Data science is a team sport. There are many different team roles, including: 
 
Business architects;
Data architects;
Data visualizers;
Data change agents.
 
Moreover, data scientists and data engineers are part of a bigger organizational team including business and IT leaders, middle management and front-line employees. The goal is to leverage both internal and external data - as well as structured and unstructured data - to gain competitive advantage and make better decisions. To reach this goal an organization needs to form a data science team with clear roles.
 

Views: 59155

Comment

You need to be a member of Data Science Central to add comments!

Join Data Science Central

Comment by Elesin Fuad Olalekan on May 31, 2015 at 5:58am

Very informative post. I want to pursue a career in data engineering. Which online courses can get me started?

Comment by Sean McClure on April 14, 2015 at 8:27am

There is a very distinct difference between Data Scientist and Data Engineer, although the 2 fields should work very closely as they are both required to make any data-intensive project a success.  As an analogy, there are 2 things required to make a car run...one is the science in understanding combustion and the other is the machine that capitalizes from that science to produce motion.  Any field that must convert a raw resource into something valuable always requires both science and engineering.

Scientists are concerned with building models that capture the behavior of some complex system. In Data science we use collected data (a raw resource) from a domain of interest (say retail) to build models that will capture the underlying patterns that govern the domain's behavior. By having a model that captures the behavior it means we can now engineer a system that capitalizes from that science and turns it into a working tool.  Without a working model, there would be nothing to engineer...and without a tool to exploit the model, there would no point in building models for the domain. 

It is important that people understand the distinction so that they know the talent that is needed to fulfill the requirements of a project.  You need a scientist because scientists know how to model complex systems and capture the behavior of various domains inside mathematical abstractions.

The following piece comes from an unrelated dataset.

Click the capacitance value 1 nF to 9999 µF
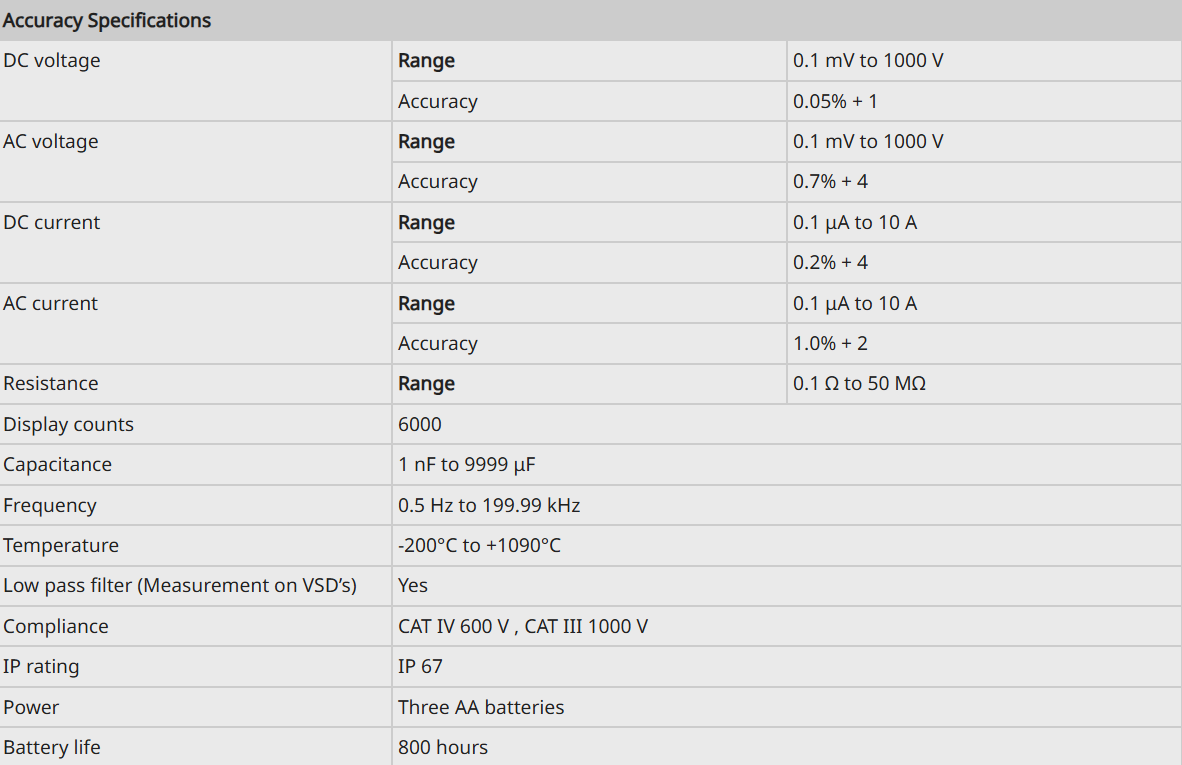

Since mathematical abstractions can be expressed as algorithms, it means we can house models inside software.  You also need an engineer because to make the software work in an on-going fashion, it must sit on top of a data pipeline that continuously cleans and prepares data in a way that is amenable to retraining the model and taking action on the real world.  It also needs to ingest large amounts of data and be able to distribute the scientist's model across many pieces of commodity hardware. 

Neither of these roles should be confused with the data analyst who is charged with looking at data to uncover interesting stats regarding the health of a company.  This means presenting a report or dashboard to highlight interesting trends.  This has nothing to do with automating decision-making because automating decision-making requires a model. With a data analyst, the onus is still on the decision-maker to decipher what all the trends mean. 

The data scientist only looks at stats "en route" to making a model. It is the model that allows decision-making to be automated. This is why a PhD is typically required for the data scientist role, as this person must understand how to build useful models using the techniques of scientific computing and mathematics.  This is their training.  The engineer on the other hand is tasked with making sure those models can live inside real-world enterprise applications. 

The 3 roles can compliment each other as follows:

The Data Analyst often understands where the data lives and how it relates to the domain. Having a data analyst work with the data scientist can be very productive.  It gives the data scientist access to someone who can help define what the data is and what simple trends they have found.  Knowing these simple trends can assist the data scientist in building a model that will capture the domain's behavior.  It gives clues as to how the data scientist will need to clean and prepare the data in a way that makes the model accurate. It also allows the data scientist to see where domain expertise can be used to help inform the model.  By going through the process of cleaning and preparing the data, and building a working model, the data scientist can also sit with the data engineer so that the engineer understands what that data pipeline and architecture must do to make the model work at scale. 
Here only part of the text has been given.